En una de mis novelas, “La sangre del pelícano”, dibujé la caricatura de un nigromante, una suerte de adivino con poderes curativos que pretendía poner en jaque dos mil años de Iglesia y la gracia del Espíritu Santo con sus espectáculos multitudinarios de luz y sanación, a los que se rinde hasta el presidente de la República de Francia, cuna del racionalismo. De hecho, el nuevo siglo ha comenzado seducido por las supersticiones y el lenguaje vacuo de un new age teñido con la sangre de las leyes que fraguan la cultura de la muerte.

Mira tú por dónde, en esta España convertida en la fábula de las maravillas tenemos al representante de la cosa soltando carrete en la Cumbre de Copenague, presto a salvar al mundo de las fuerzas desaprensiva de los huracanes. Porque la tierra es del viento, señores, y el aborto, el divorcio exprés, la educación para la ciudadanía, la orgía de la píldora del día después y el matrimonio homosexual la charanga con la que alegramos la ruina económica. Zapatero es una brisa susurrante, un airecillo bonachón…, o una pedorreta que provoca sonrojo por su cursilería redomada y ese afán por alentar el hundimiento moral de un país que por fin parece avergonzarse de haber caído en el hipnotismo de este pitoniso, hacedor de frases que no se merecen ni las canciones de Karina en sus horas más bajas, muñidor de leyes que pretenden descomponer lo que a los españoles aún nos queda de humanos mientras el mundo le escucha con incredulidad en los foros internacionales.

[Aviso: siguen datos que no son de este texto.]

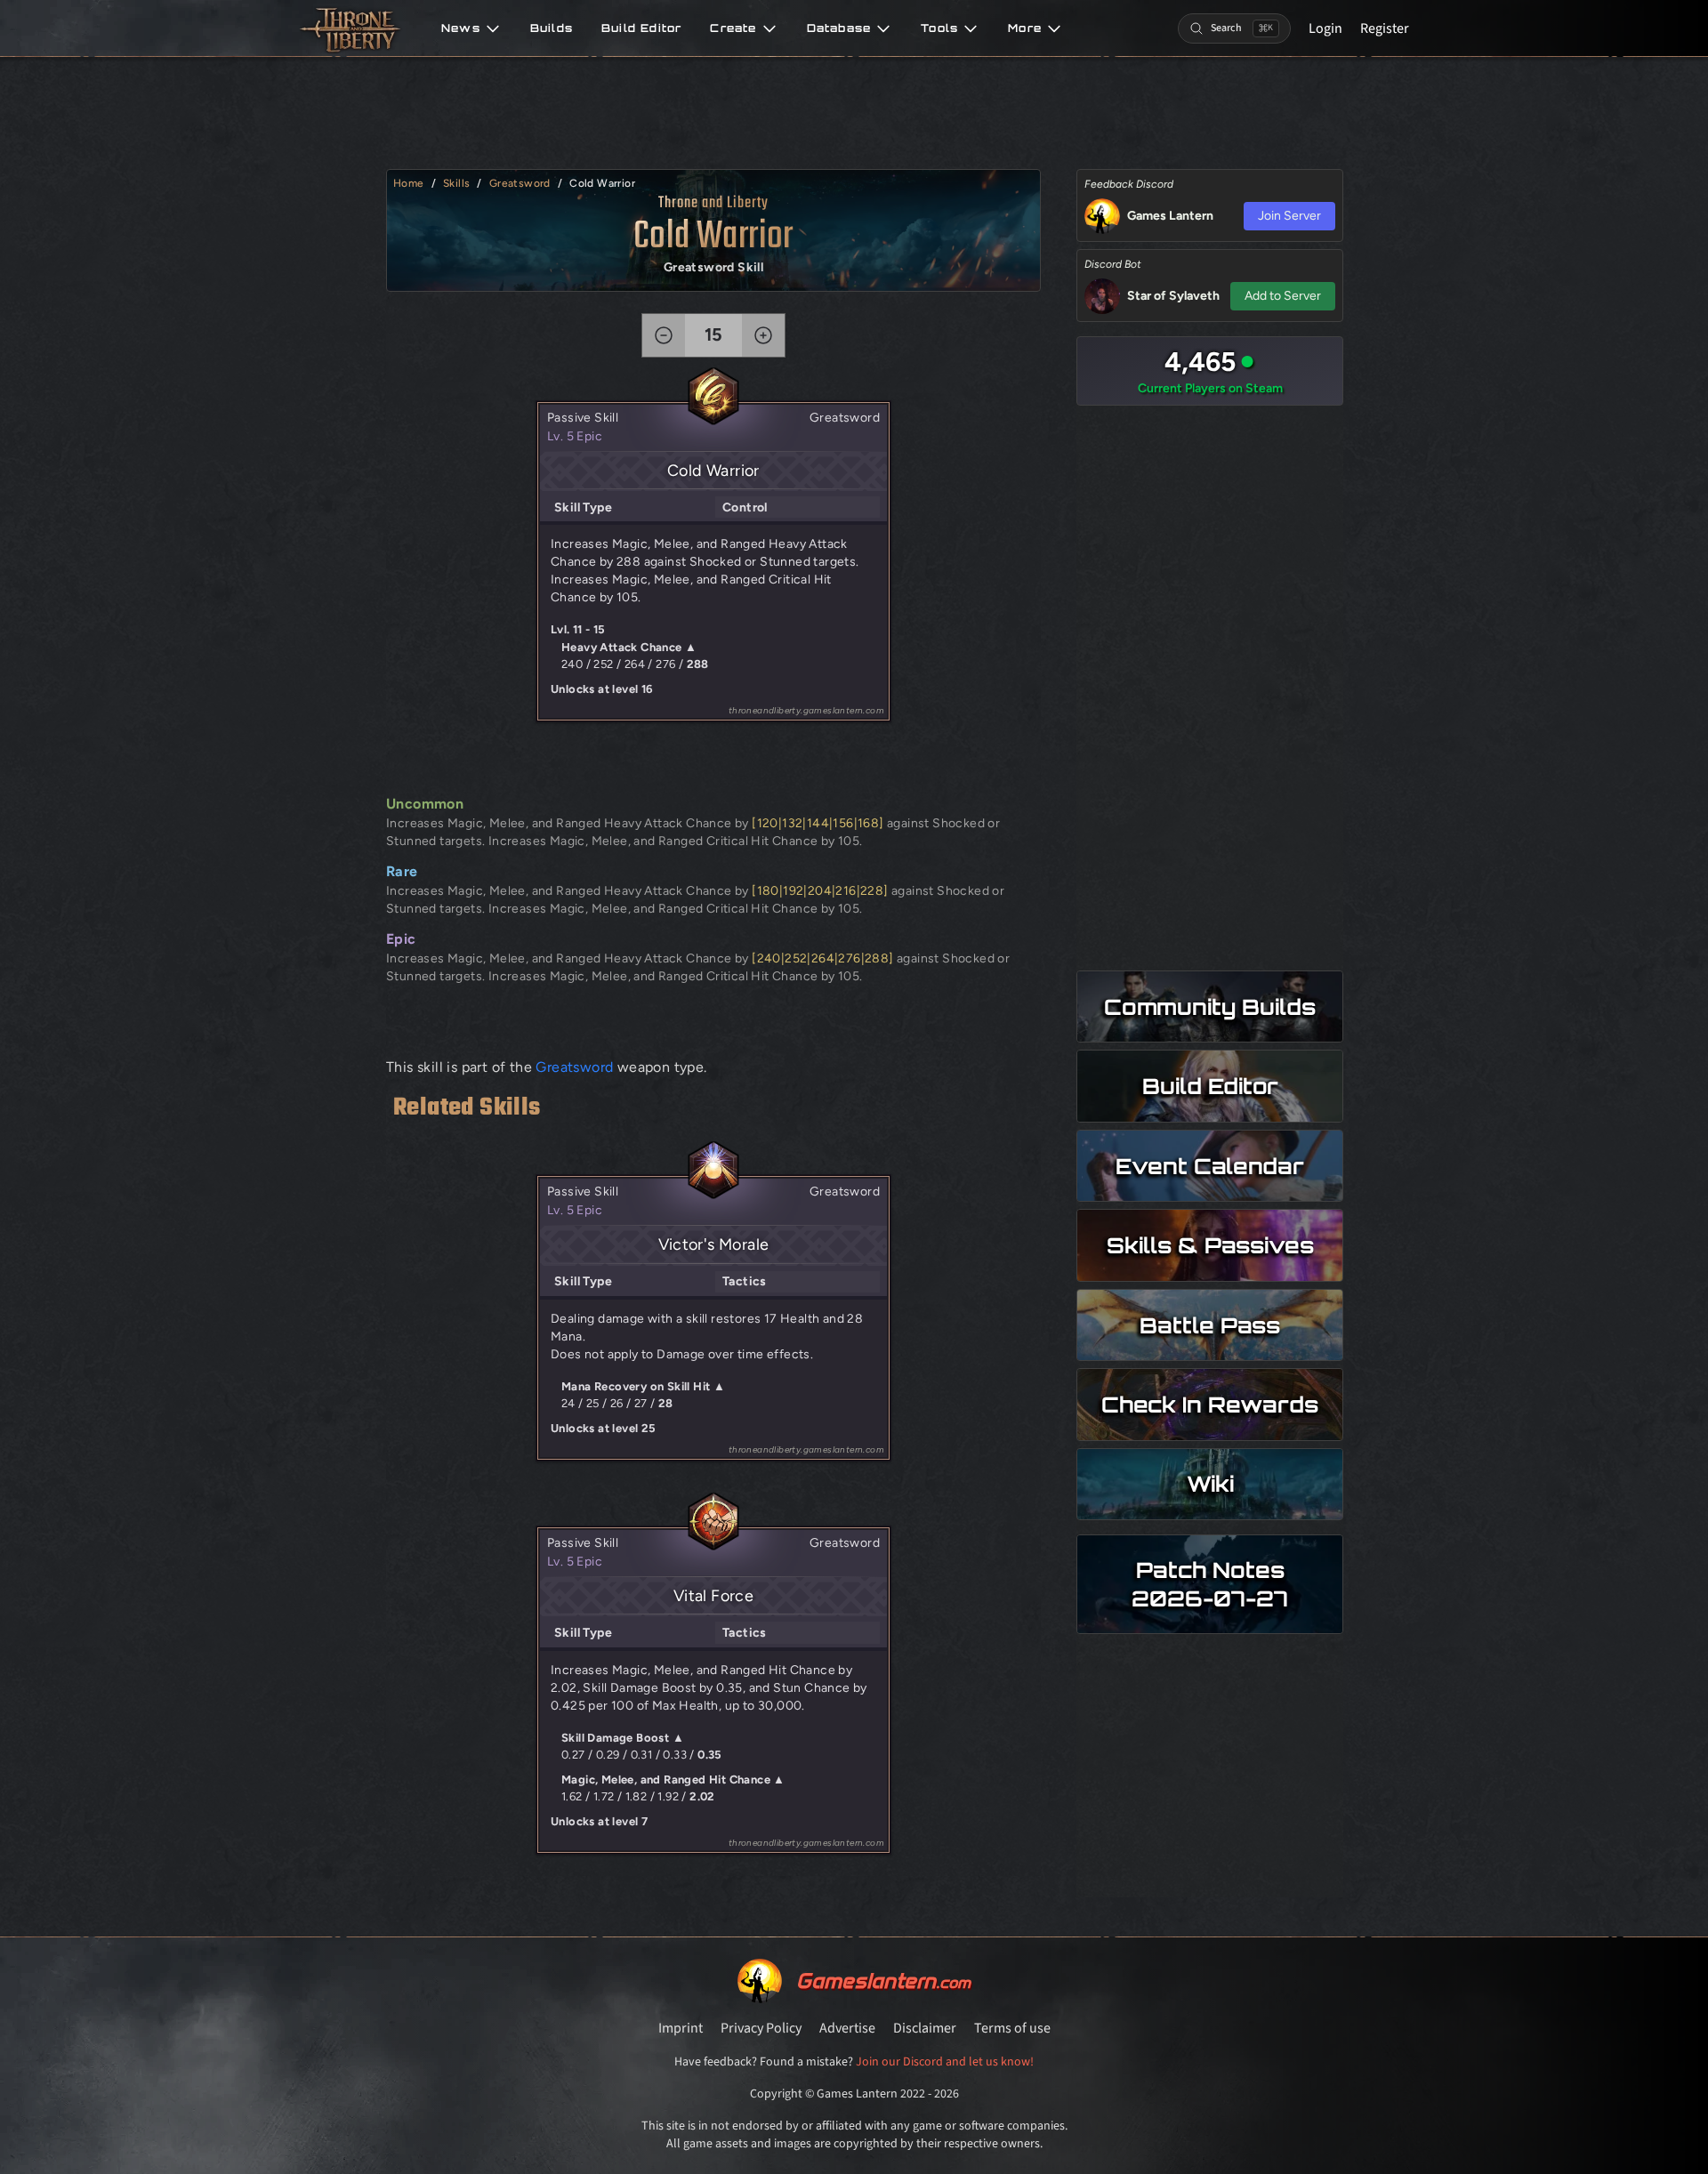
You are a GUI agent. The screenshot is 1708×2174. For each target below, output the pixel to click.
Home (408, 183)
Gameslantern (883, 1980)
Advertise (847, 2028)
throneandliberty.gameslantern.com (806, 710)
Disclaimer (924, 2028)
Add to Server (1283, 295)
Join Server (1289, 215)
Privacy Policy (761, 2028)
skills (456, 183)
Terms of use (1012, 2028)
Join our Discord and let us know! (945, 2062)
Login (1325, 28)
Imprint (680, 2028)
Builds (551, 28)
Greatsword (520, 183)
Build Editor (641, 28)
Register (1384, 28)
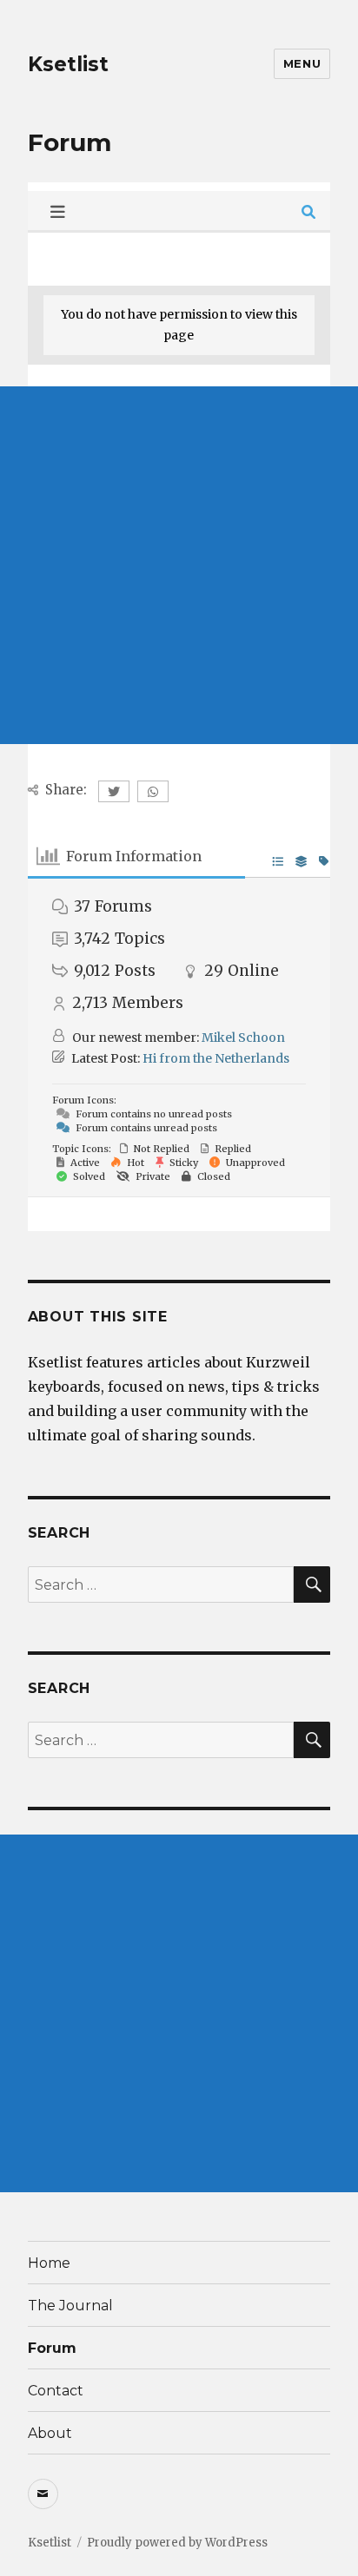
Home (49, 2263)
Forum (52, 2348)
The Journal (70, 2305)
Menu (302, 63)
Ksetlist (68, 64)
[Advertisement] (179, 565)
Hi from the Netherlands (216, 1058)
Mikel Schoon (243, 1037)
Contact (55, 2390)
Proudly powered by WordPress (177, 2542)
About (50, 2433)
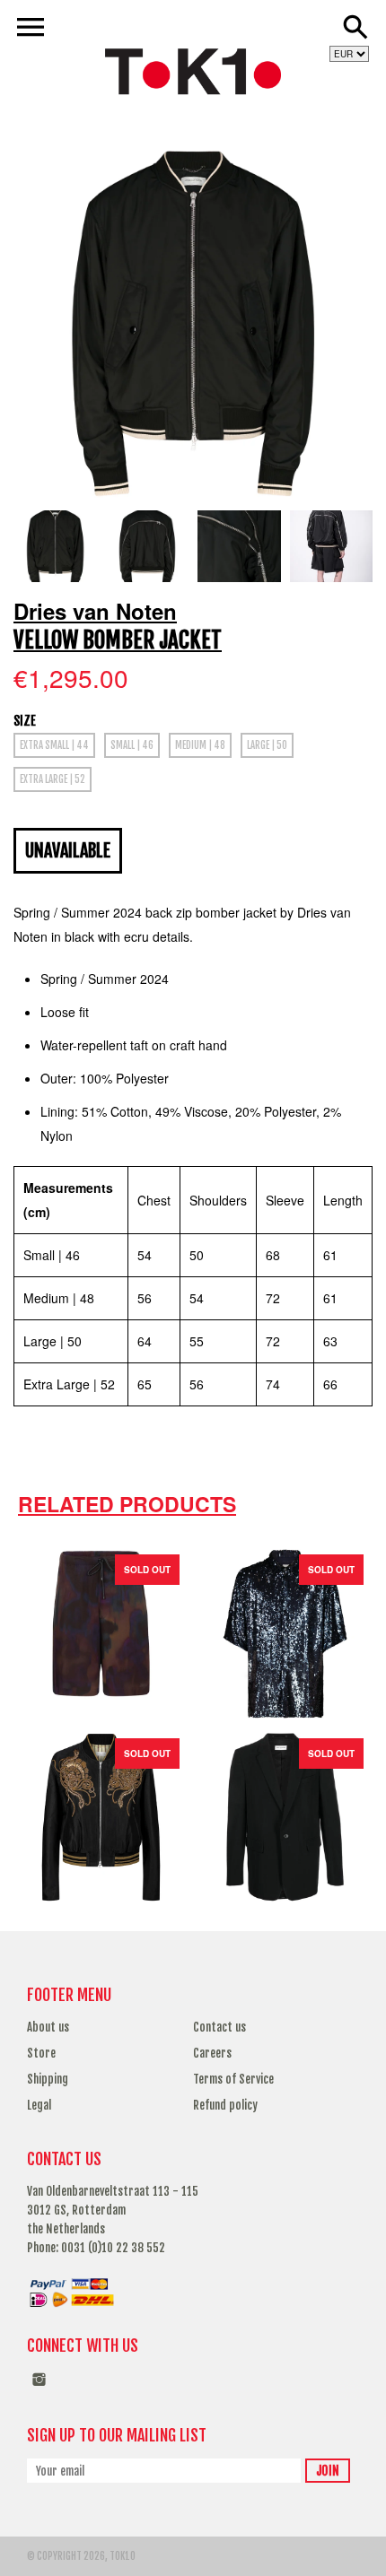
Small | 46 (132, 745)
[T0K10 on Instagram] (39, 2388)
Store (41, 2053)
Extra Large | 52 (52, 779)
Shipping (47, 2079)
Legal (39, 2105)
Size (24, 720)
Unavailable (67, 851)
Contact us (219, 2027)
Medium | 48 (200, 745)
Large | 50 (267, 745)
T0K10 (123, 2556)
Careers (212, 2053)
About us (48, 2027)
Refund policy (225, 2105)
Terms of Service (233, 2079)
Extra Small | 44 (54, 745)
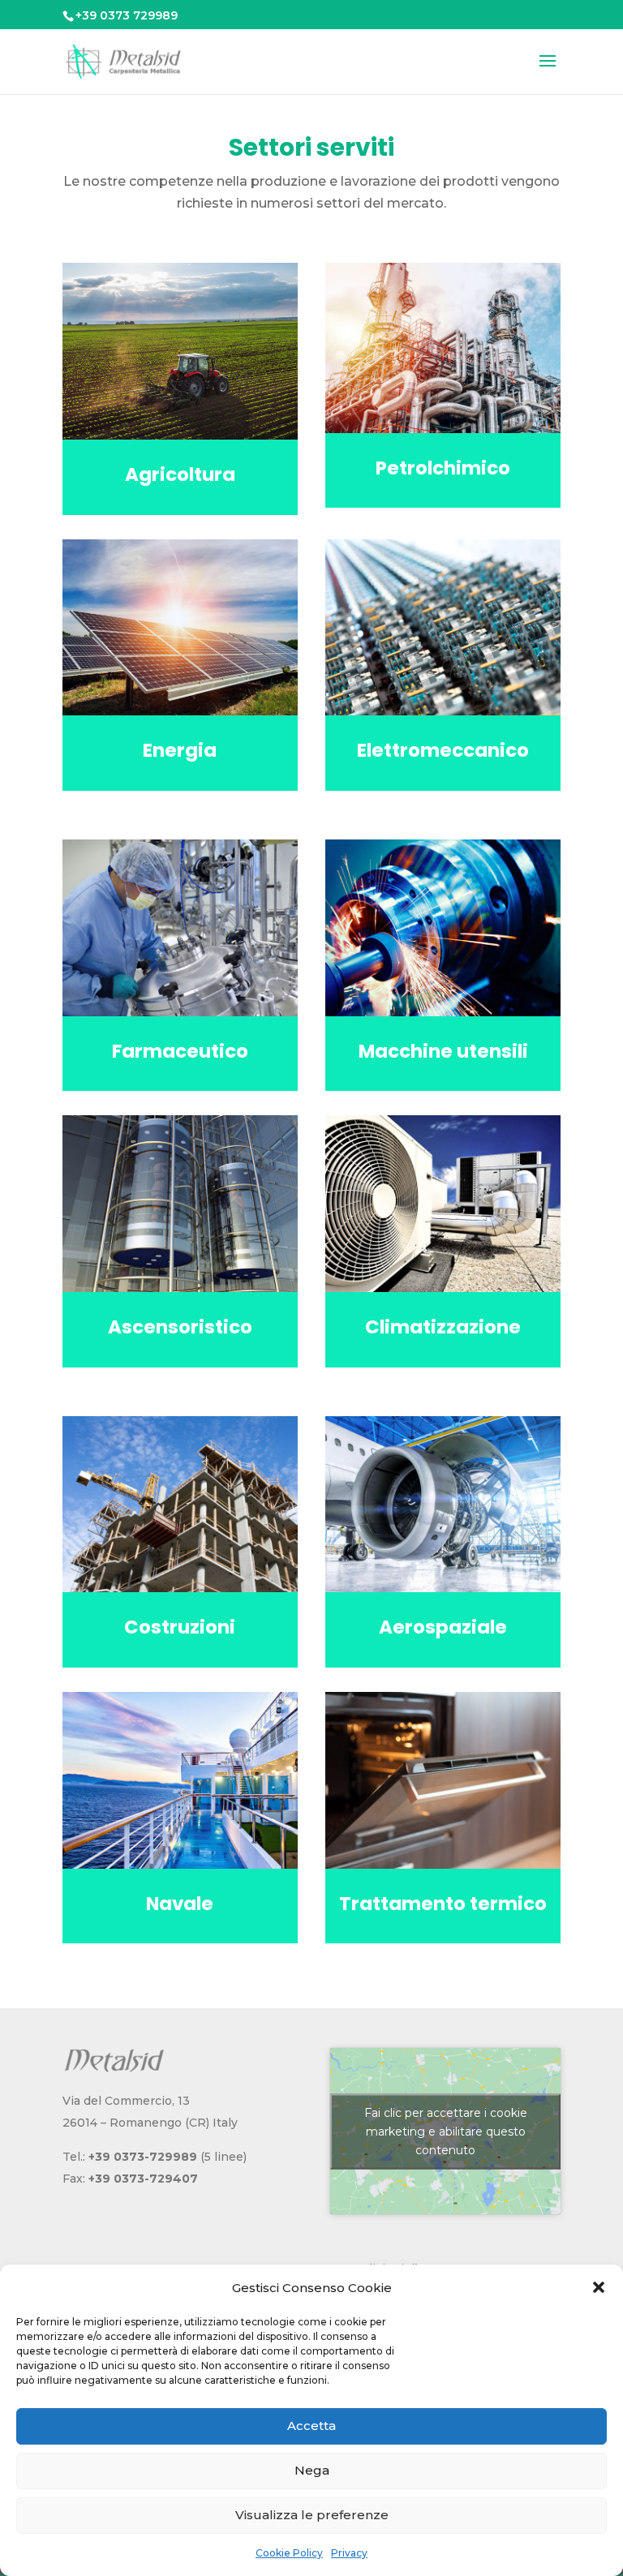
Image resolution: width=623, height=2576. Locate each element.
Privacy (349, 2553)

Puede que nuestro presidente viva persuadido de su destino marcado en las estrellas (bien podría él haber firmado esta sentencia), que se crea a pies juntillas que sobre su cabeza se cumplen los augures de un mesianismo laicista. Es el nuevo profeta, el profeta de la nada, a quien Sonsoles pone “El Mesías” de Häendel en uno de los salones de la Moncola y concluye, con grandilocuencia presidencial, que el compositor barroco escribió su sinfonía adivinando una ceja angulosa que abriría los pasos de una nueva humanidad.